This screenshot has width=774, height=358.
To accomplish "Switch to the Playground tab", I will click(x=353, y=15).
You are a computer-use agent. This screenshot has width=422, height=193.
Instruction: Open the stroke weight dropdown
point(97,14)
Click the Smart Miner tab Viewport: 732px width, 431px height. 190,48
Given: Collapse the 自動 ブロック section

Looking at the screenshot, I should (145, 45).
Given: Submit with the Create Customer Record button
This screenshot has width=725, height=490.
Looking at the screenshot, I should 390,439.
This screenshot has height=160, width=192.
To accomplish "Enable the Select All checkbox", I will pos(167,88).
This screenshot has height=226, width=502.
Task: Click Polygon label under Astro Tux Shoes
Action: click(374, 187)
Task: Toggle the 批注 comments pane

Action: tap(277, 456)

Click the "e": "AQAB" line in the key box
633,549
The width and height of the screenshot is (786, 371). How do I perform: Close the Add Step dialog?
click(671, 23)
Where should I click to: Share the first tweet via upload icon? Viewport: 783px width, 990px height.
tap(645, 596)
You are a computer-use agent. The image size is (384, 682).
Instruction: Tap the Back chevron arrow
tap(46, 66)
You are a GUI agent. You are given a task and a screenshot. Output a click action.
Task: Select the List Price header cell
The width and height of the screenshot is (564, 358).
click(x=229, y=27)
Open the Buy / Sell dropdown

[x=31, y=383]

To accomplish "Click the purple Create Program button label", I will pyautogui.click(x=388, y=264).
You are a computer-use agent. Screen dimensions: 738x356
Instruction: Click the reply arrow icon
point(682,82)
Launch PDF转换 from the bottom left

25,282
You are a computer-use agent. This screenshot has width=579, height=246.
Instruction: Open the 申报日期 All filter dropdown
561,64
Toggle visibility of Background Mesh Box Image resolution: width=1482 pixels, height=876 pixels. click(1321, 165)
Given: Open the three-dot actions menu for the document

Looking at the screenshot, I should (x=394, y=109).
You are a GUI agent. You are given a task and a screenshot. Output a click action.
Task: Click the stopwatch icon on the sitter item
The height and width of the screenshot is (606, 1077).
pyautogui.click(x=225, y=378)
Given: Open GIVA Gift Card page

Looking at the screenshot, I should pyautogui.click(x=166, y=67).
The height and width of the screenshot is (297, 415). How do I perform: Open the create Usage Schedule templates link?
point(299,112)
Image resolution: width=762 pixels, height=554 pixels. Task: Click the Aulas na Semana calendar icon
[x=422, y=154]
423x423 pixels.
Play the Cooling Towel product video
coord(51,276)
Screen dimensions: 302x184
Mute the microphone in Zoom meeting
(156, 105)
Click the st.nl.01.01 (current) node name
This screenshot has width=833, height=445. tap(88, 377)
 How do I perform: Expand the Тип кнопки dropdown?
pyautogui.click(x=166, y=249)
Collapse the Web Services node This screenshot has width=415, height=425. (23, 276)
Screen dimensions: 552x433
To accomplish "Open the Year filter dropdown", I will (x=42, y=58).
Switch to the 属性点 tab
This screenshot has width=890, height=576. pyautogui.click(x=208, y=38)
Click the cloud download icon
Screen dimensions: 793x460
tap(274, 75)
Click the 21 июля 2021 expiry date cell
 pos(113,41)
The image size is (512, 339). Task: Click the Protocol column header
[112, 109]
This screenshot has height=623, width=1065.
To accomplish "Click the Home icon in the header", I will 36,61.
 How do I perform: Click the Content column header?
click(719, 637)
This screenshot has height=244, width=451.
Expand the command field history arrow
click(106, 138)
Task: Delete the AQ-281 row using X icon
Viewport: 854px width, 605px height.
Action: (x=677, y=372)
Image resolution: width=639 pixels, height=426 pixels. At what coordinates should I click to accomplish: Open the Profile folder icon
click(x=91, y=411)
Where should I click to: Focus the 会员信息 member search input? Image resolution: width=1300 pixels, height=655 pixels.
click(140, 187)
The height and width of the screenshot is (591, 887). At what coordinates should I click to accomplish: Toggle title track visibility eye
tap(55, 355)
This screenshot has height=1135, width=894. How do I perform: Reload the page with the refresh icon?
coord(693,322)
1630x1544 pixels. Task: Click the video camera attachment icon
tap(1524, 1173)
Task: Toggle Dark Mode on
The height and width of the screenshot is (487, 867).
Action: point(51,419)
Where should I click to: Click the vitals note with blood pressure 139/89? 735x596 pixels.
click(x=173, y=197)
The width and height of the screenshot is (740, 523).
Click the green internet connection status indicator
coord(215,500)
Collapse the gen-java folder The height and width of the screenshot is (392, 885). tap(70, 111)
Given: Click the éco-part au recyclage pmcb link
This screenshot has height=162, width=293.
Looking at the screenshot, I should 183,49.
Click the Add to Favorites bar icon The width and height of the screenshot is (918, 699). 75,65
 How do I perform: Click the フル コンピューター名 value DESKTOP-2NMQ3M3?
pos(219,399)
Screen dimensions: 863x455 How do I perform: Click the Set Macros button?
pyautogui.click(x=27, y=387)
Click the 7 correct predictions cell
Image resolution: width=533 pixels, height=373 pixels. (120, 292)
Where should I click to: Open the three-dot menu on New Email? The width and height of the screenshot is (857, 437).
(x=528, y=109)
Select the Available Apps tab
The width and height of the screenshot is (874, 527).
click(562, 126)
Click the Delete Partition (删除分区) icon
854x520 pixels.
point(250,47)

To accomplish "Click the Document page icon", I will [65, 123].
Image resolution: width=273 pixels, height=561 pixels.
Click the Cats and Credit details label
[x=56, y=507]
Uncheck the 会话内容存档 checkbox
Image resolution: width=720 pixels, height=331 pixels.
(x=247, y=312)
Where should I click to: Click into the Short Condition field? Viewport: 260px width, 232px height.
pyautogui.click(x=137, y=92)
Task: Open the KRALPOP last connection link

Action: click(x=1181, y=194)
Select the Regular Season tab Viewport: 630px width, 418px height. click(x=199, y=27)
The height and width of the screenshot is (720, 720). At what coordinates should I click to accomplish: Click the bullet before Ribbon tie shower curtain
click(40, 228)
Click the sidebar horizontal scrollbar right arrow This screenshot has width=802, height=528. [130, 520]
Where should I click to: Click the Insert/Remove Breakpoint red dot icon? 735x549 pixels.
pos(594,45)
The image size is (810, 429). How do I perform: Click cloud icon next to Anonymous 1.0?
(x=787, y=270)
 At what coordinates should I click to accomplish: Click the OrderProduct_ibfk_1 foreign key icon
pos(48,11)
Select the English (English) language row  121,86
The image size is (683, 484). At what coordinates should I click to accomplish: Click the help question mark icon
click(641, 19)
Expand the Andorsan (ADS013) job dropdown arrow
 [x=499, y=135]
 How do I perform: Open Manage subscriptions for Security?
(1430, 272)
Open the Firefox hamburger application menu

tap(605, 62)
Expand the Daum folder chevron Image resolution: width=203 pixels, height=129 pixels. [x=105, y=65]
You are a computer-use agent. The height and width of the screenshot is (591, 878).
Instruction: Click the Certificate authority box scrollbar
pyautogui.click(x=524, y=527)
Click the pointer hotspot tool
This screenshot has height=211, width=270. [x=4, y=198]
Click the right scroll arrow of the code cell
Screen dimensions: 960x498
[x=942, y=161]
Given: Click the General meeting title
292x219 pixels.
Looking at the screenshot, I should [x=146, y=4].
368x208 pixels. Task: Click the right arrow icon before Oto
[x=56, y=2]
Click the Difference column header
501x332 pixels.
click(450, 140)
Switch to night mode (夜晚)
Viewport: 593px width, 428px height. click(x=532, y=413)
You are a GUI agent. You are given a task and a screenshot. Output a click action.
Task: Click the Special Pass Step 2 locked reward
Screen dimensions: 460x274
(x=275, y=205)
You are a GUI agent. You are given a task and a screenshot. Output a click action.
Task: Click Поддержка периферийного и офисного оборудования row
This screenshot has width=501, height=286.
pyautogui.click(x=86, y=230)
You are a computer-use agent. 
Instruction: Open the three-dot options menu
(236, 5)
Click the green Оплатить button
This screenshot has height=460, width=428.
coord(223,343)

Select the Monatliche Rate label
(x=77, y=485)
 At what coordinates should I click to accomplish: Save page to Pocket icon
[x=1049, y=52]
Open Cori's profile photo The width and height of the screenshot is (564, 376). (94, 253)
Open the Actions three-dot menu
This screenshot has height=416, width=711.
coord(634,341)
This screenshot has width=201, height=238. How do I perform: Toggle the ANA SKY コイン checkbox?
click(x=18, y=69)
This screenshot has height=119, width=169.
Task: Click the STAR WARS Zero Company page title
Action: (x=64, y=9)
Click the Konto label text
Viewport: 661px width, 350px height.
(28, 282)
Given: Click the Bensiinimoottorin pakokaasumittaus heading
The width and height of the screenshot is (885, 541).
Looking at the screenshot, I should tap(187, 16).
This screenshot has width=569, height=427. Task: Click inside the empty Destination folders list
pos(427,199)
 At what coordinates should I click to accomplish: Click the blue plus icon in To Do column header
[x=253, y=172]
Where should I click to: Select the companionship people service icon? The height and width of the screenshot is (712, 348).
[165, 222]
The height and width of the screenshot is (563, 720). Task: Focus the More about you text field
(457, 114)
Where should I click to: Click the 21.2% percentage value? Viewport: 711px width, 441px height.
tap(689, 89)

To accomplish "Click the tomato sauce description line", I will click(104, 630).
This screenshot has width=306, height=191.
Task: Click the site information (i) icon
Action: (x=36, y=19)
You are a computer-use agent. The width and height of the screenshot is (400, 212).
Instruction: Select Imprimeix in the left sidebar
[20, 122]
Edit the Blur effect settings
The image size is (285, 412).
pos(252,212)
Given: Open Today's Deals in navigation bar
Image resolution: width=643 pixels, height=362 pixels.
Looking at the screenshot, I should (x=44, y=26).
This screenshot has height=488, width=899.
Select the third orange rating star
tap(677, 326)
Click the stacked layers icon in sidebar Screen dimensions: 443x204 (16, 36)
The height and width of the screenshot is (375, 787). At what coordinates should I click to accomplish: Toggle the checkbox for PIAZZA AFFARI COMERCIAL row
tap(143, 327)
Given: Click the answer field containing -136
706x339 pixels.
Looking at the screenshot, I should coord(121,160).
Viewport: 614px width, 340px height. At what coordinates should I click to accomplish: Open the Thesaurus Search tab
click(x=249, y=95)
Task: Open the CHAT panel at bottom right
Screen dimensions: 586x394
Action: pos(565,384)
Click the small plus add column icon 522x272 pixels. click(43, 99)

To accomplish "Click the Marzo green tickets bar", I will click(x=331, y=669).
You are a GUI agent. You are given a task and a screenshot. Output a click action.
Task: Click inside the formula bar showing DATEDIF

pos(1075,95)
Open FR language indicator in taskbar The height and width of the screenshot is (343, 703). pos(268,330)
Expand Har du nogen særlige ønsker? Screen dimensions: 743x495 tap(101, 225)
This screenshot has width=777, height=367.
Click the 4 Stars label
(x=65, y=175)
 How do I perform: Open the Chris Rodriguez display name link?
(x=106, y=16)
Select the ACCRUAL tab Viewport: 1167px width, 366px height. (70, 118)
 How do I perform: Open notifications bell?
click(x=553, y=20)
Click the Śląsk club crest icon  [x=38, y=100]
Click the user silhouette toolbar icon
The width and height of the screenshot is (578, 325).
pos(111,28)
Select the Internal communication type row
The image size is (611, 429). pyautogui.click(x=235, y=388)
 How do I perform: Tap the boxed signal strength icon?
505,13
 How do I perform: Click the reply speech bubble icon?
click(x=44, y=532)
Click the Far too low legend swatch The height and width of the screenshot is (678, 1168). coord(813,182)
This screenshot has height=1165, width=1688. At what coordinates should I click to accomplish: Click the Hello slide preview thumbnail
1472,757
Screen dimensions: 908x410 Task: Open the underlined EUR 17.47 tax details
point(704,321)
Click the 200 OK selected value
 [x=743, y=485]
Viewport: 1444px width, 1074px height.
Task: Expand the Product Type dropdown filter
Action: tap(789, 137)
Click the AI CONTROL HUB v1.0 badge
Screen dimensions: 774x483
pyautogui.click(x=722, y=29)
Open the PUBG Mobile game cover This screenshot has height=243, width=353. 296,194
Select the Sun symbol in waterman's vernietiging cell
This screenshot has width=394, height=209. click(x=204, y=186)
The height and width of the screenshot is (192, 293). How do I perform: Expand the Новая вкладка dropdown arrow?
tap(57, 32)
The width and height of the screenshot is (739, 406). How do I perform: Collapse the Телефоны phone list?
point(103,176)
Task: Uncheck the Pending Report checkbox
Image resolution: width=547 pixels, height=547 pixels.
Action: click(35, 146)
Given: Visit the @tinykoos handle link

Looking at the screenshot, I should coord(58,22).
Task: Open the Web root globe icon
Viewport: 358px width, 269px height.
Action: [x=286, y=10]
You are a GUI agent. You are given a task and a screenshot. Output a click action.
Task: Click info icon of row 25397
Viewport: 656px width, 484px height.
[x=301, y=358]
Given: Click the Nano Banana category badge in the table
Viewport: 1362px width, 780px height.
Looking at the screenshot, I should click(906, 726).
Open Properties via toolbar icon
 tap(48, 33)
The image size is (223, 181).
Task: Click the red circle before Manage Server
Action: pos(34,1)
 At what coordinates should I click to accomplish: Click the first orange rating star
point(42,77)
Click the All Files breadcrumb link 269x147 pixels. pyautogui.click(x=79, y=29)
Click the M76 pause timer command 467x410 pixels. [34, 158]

_What is required_:
From the lines above, copy those that contain the word "language".

_Response_:
Select the English (English) language row  121,86
Open FR language indicator in taskbar The height and width of the screenshot is (343, 703). pos(268,330)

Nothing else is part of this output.